קולקוויום מחלקתי 1.2.24
Dr. Hagai Aronowitz
IBM Haifa Research Lab.
Will lecture on
Speech Analysis using self-supervised speech representations
Self-supervised representation learning has led to remarkable advances in natural language processing. In my talk, I will describe how to leverage recent advances in self-supervised-based speech processing to create a common speech analysis engine. Such an engine can handle multiple speech processing tasks, to obtain accuracy which is now the state-of-the-art. I will describe our work on language identification where we obtain an error reduction of more than 50% compared to the state-of-the-art.

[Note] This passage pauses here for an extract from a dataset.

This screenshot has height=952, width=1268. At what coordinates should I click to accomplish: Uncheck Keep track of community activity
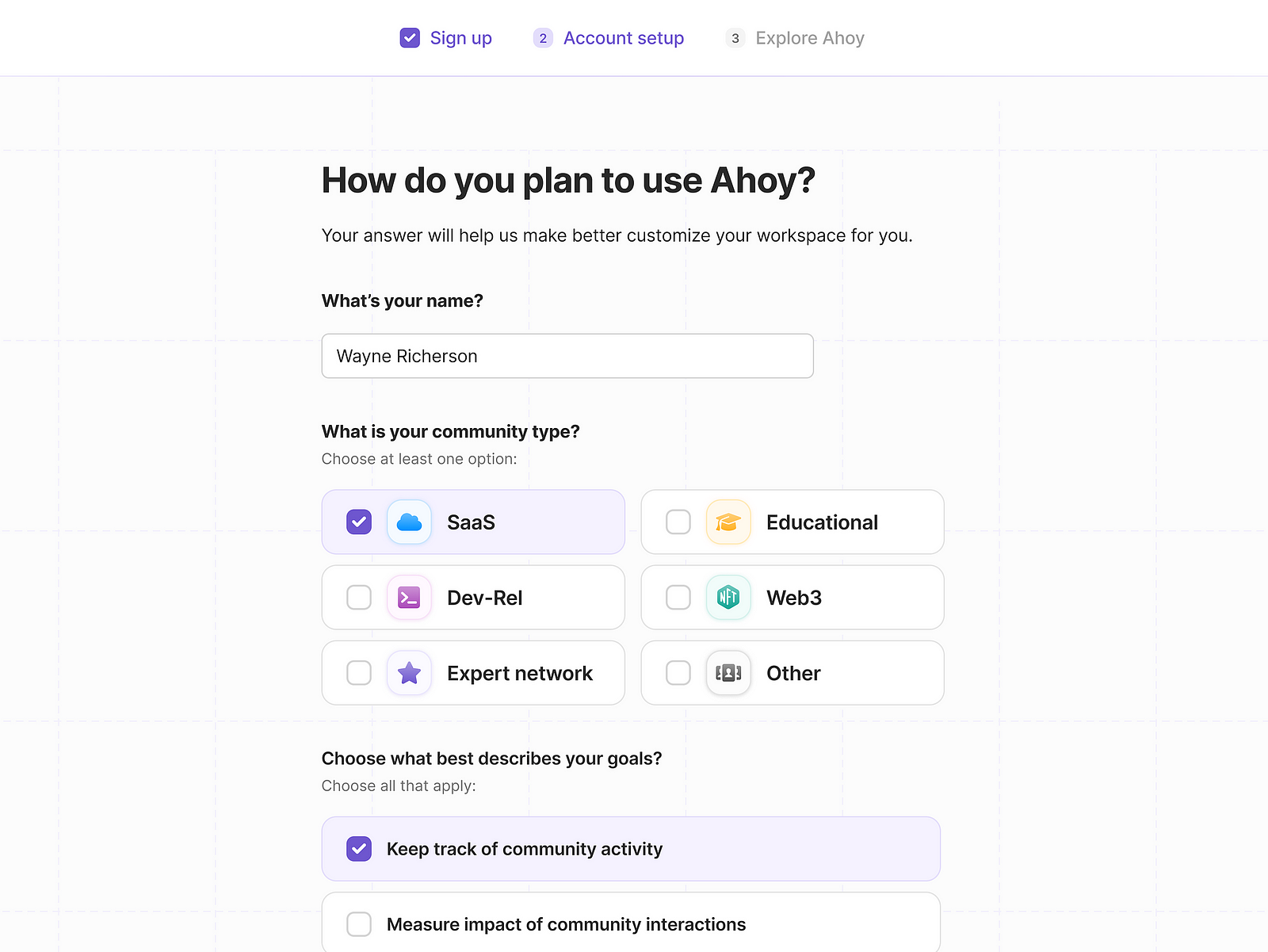pos(359,848)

Then, I will describe our emotion recognition work and show that speaker normalization can be applied to reach state-of-the-art accuracy.
In the second part of the talk, I will describe our recent work on predicting turn-transitions in spoken conversational ordering and show how using the common engine outperforms the state-of-the-art approach that is based on automatic speech recognition.
Finally, I will describe the current efforts in unifying text and speech processing under a single large language model framework.
Hagai Aronowitz is a Senior Research Scientist at IBM Haifa Research Lab. He received a B.Sc. degree in Computer Science, Mathematics, and Physics from the Hebrew University, Jerusalem in 1994, and an M.Sc. degree, Summa Cum Laude, and a Ph.D. degree, both in Computer Science from Bar-Ilan University, in 2000 and 2006 respectively. From 1994 to 2000, he was with the Israeli Defense Forces, where he led advanced research in the fields of speech processing and speech recognition. In 2006-2007 he was a postdoctoral fellow in the advanced LVCSR group at IBM T. J. Watson Research Center, Yorktown Heights, NY. In 2014, he gave a tutorial in Interspeech 2014 on speaker diarization. During 2022-2023, Hagai was an elected member of the Speech and Language Technical Committee (SLTC), which is part of the IEEE Signal Processing Society. Hagai is part of the organizing committee of Interspeech 2024. His research interests include speech processing and deep learning.